Вот и пробил час твоей самой главной проверки на человечность. Оставишь меня в живых, чтобы выиграть еще немного времени для своей расы, или оттянешь кончину отдельного индивидуума? И что подумает Николь, если ты спасешь ей жизнь, но при этом пожертвуешь целым видом?
– Положим, ты не врешь. Положим, это правда и все твои прогнозы точны. – У Шадраха все сильнее раскалывалась голова.
Казалось, он слушает гипнотизера.
– И вот еще что: если я в самом деле запрограммировал Николь, а ты убьешь меня и вернешься на поверхность, сможешь ли ты доверять ей, как раньше? Не будешь ли вечно ждать предательства?.. Эй, ты что делаешь?
– Сейчас увидишь.
Мужчина переключил пистолет на двухдюймовый луч. И принялся прожигать круглое отверстие в стекле, под защитой которого укрывался Квин. В жилах Шадраха струился жидкий лед. Решение было принято. К чему размышлять?

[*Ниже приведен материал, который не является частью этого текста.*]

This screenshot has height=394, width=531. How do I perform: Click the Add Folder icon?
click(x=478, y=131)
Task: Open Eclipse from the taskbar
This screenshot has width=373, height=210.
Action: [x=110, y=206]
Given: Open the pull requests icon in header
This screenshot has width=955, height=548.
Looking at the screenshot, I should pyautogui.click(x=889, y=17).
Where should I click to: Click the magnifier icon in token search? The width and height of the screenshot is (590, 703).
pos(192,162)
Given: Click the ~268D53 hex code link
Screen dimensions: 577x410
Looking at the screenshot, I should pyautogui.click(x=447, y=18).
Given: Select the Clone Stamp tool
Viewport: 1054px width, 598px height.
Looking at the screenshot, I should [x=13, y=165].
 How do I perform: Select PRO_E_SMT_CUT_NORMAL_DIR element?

– Думаешь выкрасть меня? Это ничего не даст. Там, снаружи, тебя растерзают на части.
Мужчина почти закончил резать.
– Если собрался меня убить, ты выбрал очень нелепый способ.
Стеклянный круг упал и разбился об пол. Дистанционная версия попыталась ударить человека, сам же Квин забился в угол.

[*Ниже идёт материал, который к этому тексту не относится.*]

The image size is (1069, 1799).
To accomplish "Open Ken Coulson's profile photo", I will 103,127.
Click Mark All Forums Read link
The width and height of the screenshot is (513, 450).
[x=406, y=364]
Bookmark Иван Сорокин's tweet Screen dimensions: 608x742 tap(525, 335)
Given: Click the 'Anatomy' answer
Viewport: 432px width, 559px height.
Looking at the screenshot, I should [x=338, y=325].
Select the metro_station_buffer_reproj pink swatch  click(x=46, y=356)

– Я передумал – не хочу умирать. Не сейчас. Может, мы как-нибудь договоримся?
Шадрах переключил оружие и перерезал шею дистанционной версии; голова бессильно упала. С голосом было покончено.
Мужчина вытащил Квина из укрытия, бросил его на стойку и бил по нему рукояткой пистолета, пока тот не сделался склизким от крови.
Все еще пристегнутый к его руке, Иоанн Креститель невольно содрогался и повторял как заведенный:
– Лучше бы я сдох в платяном шкафу.
А Квин уже ничего не говорил. Он умер.
Шадрах отстегнул суриката. Щелкнул выключателем бомбы в его ухе. И положил голову рядом с Квином.
– Прощай, Иоанн, – сказал мужчина. – Прости. Может быть, твой род и захватит мир, но этого не случится, пока я жив. А может, и никогда.
Убегая к двери, за миг до того, как взрыв отбросил его в чащу, опалив спину, мужчина услышал (как ему показалось) последнее глухое проклятие суриката.